*Task prompt*. Check every line below for the string "icon". Copy the ones that have it.

*The data*.
|---|
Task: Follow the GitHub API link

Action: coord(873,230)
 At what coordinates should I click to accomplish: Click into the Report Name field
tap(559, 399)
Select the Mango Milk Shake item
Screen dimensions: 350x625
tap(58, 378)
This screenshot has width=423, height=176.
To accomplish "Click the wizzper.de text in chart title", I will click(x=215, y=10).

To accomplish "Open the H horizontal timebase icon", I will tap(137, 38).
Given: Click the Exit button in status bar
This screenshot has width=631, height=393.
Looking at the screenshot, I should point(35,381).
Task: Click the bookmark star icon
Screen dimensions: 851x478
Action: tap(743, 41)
|---|
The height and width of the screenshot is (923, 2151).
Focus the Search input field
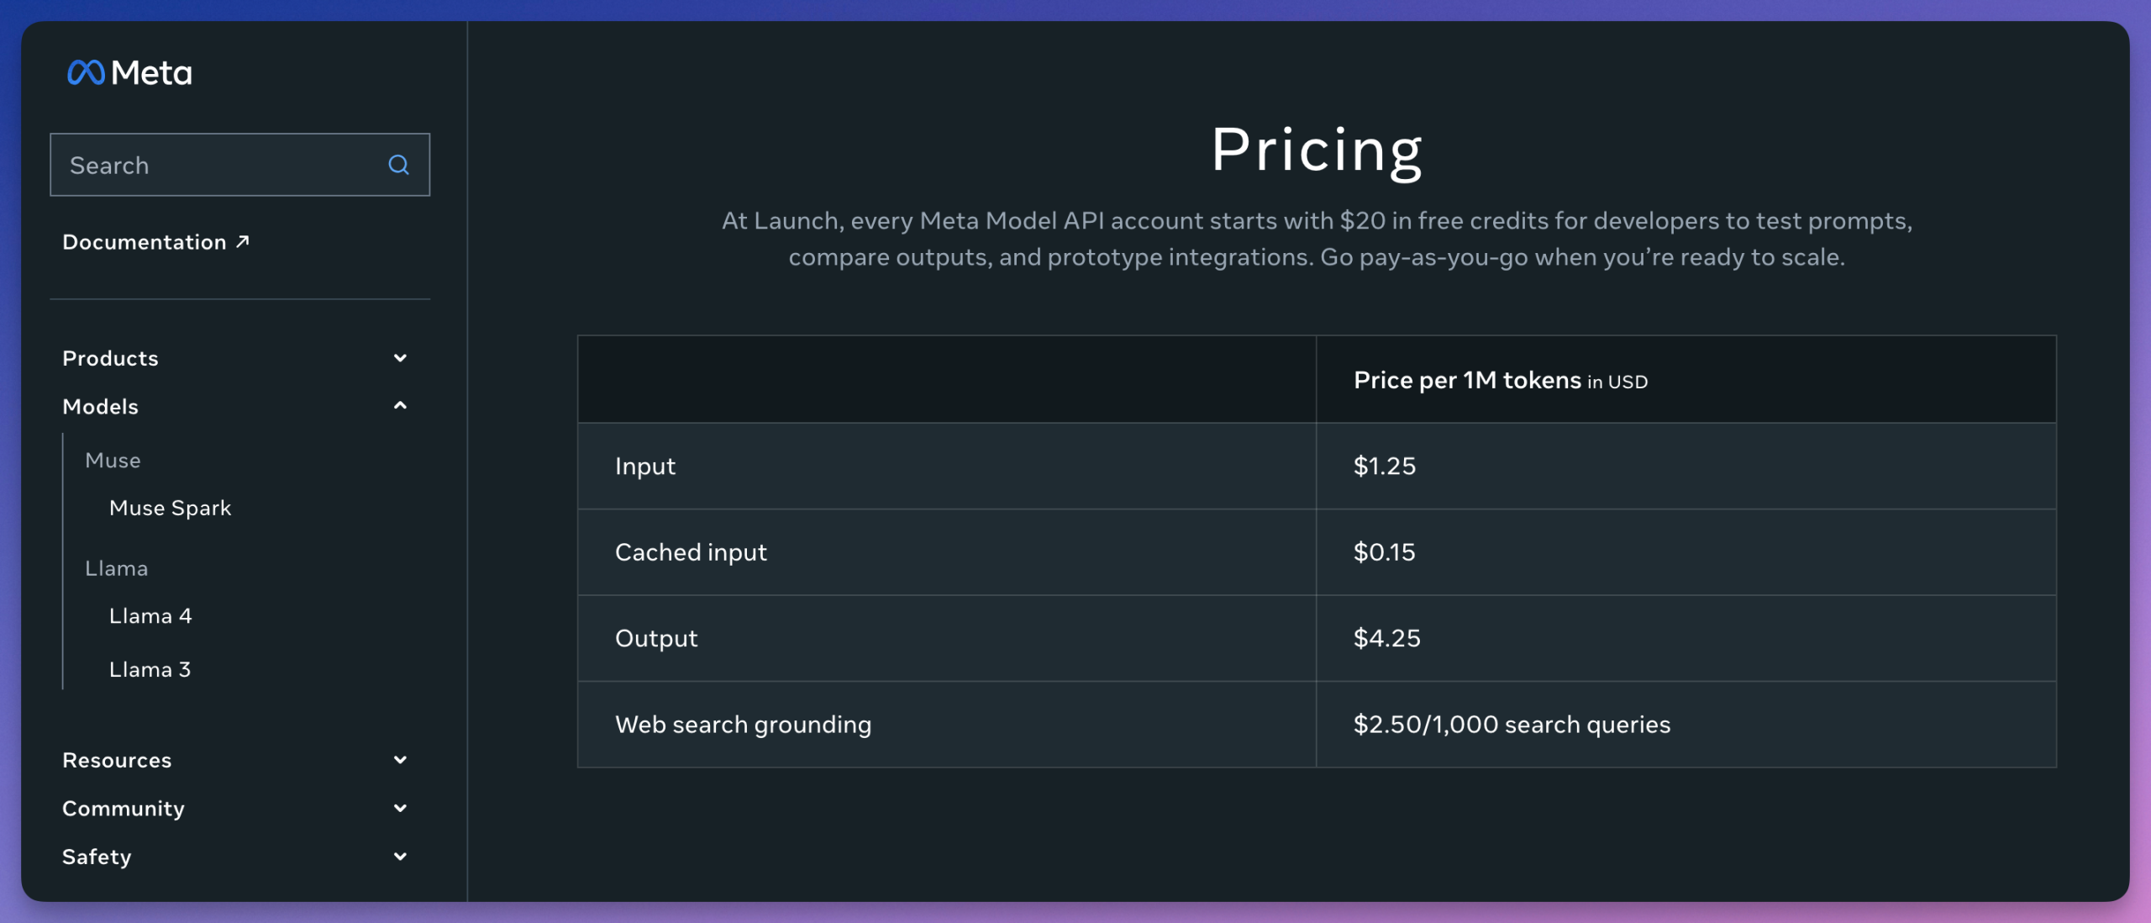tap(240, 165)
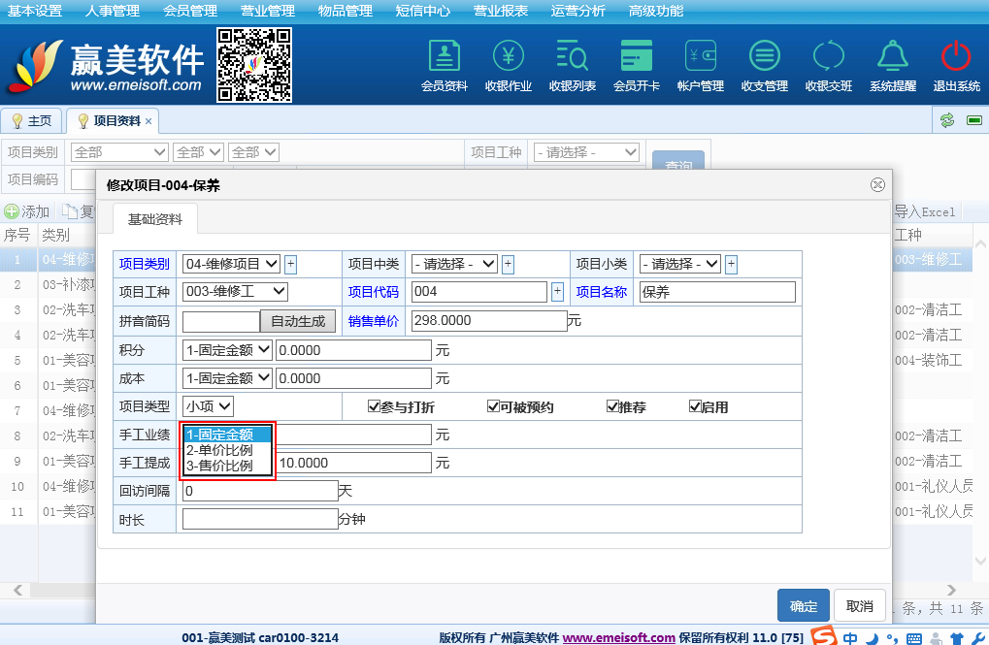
|---|
*Problem solution*.
To accomplish "Open the H horizontal timebase icon", I will tap(137, 38).
Task: Click the bookmark star icon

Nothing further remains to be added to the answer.